#### RECORDS FOR PROCESSING:
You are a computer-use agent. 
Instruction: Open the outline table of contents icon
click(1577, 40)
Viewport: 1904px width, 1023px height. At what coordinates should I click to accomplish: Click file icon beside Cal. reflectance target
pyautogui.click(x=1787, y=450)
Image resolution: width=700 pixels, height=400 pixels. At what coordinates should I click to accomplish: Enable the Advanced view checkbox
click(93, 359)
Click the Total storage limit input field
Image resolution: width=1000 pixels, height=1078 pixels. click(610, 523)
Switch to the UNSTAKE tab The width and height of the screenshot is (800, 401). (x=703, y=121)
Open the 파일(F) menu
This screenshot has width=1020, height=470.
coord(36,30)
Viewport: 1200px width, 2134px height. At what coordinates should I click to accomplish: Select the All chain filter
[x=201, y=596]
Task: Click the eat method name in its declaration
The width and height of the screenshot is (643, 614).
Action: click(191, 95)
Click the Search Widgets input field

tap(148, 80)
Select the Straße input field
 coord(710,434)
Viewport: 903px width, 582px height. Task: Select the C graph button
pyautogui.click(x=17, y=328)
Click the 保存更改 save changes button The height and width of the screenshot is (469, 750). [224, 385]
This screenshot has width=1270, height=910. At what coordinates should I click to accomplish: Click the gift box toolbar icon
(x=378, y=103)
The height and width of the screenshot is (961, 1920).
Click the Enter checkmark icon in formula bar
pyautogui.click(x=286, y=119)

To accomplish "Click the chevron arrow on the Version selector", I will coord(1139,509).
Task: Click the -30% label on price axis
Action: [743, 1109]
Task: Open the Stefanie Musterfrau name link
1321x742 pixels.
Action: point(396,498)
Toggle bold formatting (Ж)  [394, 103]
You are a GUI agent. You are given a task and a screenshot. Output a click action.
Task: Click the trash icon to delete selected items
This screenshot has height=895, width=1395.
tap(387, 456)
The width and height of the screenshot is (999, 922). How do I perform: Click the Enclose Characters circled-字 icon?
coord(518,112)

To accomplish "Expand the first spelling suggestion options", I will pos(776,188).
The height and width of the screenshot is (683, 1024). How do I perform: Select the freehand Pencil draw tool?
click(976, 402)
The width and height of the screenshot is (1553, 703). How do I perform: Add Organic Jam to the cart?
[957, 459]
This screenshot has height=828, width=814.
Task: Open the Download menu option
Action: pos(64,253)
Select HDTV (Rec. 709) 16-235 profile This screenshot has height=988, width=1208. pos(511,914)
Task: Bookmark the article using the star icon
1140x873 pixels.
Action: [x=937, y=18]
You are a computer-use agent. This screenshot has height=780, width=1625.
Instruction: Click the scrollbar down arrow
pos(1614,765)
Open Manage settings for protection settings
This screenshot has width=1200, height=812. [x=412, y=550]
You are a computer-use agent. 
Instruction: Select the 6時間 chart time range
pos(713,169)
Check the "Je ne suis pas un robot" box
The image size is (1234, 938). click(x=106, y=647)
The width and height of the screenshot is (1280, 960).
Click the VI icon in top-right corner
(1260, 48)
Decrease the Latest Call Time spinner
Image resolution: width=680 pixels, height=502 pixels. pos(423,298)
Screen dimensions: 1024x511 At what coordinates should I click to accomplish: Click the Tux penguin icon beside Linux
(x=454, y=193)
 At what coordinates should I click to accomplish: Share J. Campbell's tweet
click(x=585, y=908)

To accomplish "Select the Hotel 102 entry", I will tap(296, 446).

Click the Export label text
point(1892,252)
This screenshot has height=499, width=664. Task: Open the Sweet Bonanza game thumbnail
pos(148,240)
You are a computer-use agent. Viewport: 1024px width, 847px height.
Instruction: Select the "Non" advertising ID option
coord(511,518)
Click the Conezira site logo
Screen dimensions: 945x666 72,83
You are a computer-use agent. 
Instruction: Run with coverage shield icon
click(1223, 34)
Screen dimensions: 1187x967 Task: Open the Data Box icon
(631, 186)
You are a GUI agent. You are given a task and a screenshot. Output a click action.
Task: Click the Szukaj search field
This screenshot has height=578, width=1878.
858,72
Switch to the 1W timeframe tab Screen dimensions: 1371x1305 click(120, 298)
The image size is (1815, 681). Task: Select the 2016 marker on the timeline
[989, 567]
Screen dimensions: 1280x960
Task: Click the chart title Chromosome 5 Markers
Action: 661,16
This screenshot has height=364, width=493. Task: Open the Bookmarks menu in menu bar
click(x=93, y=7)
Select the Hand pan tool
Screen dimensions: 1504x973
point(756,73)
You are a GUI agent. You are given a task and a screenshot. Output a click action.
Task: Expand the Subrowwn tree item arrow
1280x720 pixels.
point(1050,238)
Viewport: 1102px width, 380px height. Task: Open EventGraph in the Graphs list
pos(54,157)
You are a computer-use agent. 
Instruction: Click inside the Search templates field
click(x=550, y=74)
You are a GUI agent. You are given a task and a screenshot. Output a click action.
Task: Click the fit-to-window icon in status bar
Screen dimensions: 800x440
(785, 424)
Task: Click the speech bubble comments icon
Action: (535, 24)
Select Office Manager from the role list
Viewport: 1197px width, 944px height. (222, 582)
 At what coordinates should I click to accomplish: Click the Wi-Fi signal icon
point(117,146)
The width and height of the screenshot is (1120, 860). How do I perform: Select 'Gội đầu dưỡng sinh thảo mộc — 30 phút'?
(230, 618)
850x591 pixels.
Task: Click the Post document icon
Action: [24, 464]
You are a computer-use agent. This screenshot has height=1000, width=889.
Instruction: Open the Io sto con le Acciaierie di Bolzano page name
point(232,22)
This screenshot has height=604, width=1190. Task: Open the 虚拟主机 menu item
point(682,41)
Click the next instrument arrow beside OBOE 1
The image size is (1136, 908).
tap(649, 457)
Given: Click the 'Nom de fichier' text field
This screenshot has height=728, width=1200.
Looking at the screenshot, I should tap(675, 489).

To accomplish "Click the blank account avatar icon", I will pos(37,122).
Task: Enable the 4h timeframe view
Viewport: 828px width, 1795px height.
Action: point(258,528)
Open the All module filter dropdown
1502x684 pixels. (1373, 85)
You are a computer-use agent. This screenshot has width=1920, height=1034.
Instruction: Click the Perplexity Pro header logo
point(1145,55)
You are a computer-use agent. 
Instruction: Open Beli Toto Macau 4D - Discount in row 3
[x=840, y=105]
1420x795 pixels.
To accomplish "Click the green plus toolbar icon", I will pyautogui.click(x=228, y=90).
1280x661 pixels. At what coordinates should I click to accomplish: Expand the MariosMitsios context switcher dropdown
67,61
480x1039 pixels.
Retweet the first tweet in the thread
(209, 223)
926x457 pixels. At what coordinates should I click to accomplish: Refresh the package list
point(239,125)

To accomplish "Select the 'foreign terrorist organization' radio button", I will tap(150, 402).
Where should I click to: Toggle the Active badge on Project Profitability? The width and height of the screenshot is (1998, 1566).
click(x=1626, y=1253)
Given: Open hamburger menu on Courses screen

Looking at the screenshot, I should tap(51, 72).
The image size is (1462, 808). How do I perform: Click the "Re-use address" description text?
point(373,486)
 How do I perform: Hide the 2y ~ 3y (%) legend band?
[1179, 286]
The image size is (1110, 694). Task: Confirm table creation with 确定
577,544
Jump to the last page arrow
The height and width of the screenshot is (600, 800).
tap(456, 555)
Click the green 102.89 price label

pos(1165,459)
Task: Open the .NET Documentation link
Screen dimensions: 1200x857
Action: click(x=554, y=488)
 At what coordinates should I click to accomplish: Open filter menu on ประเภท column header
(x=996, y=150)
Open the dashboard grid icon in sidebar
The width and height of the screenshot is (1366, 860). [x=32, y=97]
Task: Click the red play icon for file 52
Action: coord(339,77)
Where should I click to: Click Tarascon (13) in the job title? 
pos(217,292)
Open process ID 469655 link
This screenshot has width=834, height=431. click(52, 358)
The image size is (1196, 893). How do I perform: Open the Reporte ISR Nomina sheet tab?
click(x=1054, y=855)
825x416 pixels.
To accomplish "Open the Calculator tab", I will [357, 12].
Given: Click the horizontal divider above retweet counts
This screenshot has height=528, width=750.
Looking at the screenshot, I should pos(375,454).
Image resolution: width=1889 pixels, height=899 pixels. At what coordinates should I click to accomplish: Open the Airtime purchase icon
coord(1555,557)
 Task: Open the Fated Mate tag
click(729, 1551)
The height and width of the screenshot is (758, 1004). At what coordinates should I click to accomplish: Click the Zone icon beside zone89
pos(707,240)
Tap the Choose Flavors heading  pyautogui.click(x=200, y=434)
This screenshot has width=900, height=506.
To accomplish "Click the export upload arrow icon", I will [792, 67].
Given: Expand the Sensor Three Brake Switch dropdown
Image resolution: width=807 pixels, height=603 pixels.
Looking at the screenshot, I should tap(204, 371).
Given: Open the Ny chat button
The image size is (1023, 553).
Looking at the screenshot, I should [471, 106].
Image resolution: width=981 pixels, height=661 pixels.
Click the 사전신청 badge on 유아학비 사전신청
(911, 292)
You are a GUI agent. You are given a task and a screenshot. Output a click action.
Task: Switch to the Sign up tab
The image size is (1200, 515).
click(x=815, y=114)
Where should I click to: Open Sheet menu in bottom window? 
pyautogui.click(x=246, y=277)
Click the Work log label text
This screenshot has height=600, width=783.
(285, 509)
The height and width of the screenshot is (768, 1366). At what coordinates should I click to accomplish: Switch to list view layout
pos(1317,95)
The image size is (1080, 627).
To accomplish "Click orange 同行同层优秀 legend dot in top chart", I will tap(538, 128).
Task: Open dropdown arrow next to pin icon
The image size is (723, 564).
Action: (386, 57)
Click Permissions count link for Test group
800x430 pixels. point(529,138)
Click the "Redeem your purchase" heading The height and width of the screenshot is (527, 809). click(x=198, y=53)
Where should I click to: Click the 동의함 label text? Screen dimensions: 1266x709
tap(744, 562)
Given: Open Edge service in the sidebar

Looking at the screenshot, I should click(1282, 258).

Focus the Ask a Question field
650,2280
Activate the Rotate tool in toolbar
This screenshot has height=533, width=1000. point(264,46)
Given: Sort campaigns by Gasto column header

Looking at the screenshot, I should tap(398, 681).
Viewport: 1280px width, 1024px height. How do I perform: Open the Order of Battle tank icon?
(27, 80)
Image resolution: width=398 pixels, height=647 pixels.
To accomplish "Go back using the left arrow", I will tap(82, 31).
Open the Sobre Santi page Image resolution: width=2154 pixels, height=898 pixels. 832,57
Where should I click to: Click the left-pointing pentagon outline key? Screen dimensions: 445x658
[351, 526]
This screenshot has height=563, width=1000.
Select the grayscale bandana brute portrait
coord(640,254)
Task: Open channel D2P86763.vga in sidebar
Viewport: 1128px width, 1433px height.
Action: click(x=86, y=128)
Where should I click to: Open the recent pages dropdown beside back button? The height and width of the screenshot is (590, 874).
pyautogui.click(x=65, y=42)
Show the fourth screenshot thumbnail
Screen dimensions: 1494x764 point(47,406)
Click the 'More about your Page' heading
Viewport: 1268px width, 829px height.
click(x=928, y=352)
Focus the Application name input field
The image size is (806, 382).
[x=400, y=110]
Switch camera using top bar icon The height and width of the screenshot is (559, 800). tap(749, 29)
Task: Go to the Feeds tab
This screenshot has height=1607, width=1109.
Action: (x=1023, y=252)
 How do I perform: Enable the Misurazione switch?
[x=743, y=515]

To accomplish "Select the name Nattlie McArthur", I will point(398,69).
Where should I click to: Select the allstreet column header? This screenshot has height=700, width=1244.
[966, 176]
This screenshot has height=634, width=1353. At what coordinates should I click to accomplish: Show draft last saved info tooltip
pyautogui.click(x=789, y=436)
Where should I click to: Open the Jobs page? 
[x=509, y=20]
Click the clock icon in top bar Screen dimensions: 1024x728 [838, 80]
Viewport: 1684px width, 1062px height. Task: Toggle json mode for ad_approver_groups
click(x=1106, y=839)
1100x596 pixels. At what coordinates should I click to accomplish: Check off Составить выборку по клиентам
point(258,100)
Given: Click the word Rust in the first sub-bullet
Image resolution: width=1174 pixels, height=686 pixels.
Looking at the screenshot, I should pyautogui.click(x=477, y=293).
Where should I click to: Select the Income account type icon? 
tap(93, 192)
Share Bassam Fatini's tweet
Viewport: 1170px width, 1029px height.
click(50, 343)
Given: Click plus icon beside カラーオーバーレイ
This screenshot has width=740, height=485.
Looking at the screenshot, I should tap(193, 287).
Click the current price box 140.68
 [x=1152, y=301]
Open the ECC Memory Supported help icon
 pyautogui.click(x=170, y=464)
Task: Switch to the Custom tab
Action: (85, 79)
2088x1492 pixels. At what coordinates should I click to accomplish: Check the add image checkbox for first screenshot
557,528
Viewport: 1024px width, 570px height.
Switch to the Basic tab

#### WHAT TO DO:
Once you reach the line containing "Task: Open the Stefanie Musterfrau name link", include it and stop; until then, reproduce each line of the listing from its start exactly.

#### REPLY TO THE EXERCISE:
You are a computer-use agent. 
Instruction: Open the outline table of contents icon
click(1577, 40)
Viewport: 1904px width, 1023px height. At what coordinates should I click to accomplish: Click file icon beside Cal. reflectance target
pyautogui.click(x=1787, y=450)
Image resolution: width=700 pixels, height=400 pixels. At what coordinates should I click to accomplish: Enable the Advanced view checkbox
click(93, 359)
Click the Total storage limit input field
Image resolution: width=1000 pixels, height=1078 pixels. click(610, 523)
Switch to the UNSTAKE tab The width and height of the screenshot is (800, 401). (x=703, y=121)
Open the 파일(F) menu
This screenshot has width=1020, height=470.
coord(36,30)
Viewport: 1200px width, 2134px height. At what coordinates should I click to accomplish: Select the All chain filter
[x=201, y=596]
Task: Click the eat method name in its declaration
The width and height of the screenshot is (643, 614).
Action: click(191, 95)
Click the Search Widgets input field

tap(148, 80)
Select the Straße input field
 coord(710,434)
Viewport: 903px width, 582px height. Task: Select the C graph button
pyautogui.click(x=17, y=328)
Click the 保存更改 save changes button The height and width of the screenshot is (469, 750). [224, 385]
This screenshot has width=1270, height=910. At what coordinates should I click to accomplish: Click the gift box toolbar icon
(x=378, y=103)
The height and width of the screenshot is (961, 1920).
Click the Enter checkmark icon in formula bar
pyautogui.click(x=286, y=119)

To accomplish "Click the chevron arrow on the Version selector", I will coord(1139,509).
Task: Click the -30% label on price axis
Action: [743, 1109]
Task: Open the Stefanie Musterfrau name link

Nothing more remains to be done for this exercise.